Frontend toolchains are not permanent. They are the current answer to
a question that keeps being re-asked: _how do we ship interactive
HTML to a browser, and can we do it faster and with fewer surprises
than last year?_ CRA was a good answer for 2018. Vite + Vike + our
own crawler is a good answer for 2026. In 2029, this whole post will
read as a charming period piece, and the migration from Vite to
whatever-comes-next will have its own deep-dive.

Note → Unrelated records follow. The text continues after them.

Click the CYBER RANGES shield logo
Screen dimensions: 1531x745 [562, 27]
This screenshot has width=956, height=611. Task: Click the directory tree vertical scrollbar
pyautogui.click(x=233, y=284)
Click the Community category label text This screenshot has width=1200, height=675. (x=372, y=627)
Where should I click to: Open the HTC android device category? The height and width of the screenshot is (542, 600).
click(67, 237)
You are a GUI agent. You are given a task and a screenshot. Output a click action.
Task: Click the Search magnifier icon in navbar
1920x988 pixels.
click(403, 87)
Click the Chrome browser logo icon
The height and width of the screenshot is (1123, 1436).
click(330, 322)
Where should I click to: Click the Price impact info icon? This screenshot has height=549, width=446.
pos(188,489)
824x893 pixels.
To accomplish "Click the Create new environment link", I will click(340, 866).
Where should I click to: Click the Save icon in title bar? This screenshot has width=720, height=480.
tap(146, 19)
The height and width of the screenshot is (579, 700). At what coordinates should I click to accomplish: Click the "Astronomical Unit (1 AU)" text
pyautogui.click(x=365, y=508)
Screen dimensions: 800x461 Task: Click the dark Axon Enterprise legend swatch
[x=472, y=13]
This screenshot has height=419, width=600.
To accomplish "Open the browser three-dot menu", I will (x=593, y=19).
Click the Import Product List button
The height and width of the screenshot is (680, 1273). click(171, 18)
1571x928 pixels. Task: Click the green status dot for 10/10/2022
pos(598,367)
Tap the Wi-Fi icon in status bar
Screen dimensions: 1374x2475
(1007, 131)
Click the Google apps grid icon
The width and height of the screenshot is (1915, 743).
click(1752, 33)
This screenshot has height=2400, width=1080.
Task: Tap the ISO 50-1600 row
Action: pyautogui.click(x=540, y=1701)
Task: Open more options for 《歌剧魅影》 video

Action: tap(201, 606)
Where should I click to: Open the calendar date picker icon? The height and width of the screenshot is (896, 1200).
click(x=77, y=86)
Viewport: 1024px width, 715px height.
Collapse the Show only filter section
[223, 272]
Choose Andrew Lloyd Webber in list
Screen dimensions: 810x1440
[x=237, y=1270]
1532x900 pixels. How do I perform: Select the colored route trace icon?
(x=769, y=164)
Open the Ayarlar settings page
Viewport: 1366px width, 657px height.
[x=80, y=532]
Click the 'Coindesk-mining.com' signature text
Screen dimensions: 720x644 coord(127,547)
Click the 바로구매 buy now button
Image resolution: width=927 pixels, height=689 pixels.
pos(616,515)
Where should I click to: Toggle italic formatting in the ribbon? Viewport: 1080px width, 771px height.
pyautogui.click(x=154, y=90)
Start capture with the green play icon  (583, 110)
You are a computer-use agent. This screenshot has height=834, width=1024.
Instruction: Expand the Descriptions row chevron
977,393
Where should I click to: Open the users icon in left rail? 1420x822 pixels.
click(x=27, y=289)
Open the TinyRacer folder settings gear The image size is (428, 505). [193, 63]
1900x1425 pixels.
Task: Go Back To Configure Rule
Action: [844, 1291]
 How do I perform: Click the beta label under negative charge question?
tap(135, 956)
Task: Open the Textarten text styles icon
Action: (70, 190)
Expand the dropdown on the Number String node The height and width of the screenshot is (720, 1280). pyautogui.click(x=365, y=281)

What persists across the transitions is the discipline: measure the
phases, instrument the bottlenecks, make the implicit explicit, and
never trust a crawler that can't tell you which route it skipped or
how long it took. The tools change. The engineering doesn't.

---

## 17. Appendix: the five scripts that do everything

For anyone reimplementing this pipeline:

- **`vite.config.mjs`** — base Vite config, Vike plugin enabled,
  `build.outDir = 'dist/client'`.
- **`pages/+onBeforePrerenderStart.js`** — returns the route list to
  Vike. Delegates to `discoverRoutes.js`.
- **`pages/discoverRoutes.js`** — enumerates static + dynamic routes.
  Pure Node, no Vite context needed.
- **`scripts/post-build.mjs`** — copies `index.html` → `404.html`
  so GitHub Pages' 404 handler returns the SPA shell.
- **`scripts/prerender-crawl.mjs`** — the crawler. 180 lines.
  Preview server lifecycle, Puppeteer browser pool, worker queue,
  warm-up ping, optional retry pass, timing instrumentation, final
  summary.
- **`scripts/build.mjs`** — the three-phase orchestrator with per-step
  timing and a final percentage-weighted summary.

Six files. Zero runtime dependencies beyond `vite`, `vike`,
`puppeteer`. No webpack plugins. No `craco` overrides. The whole
static-site generator fits in a PR review.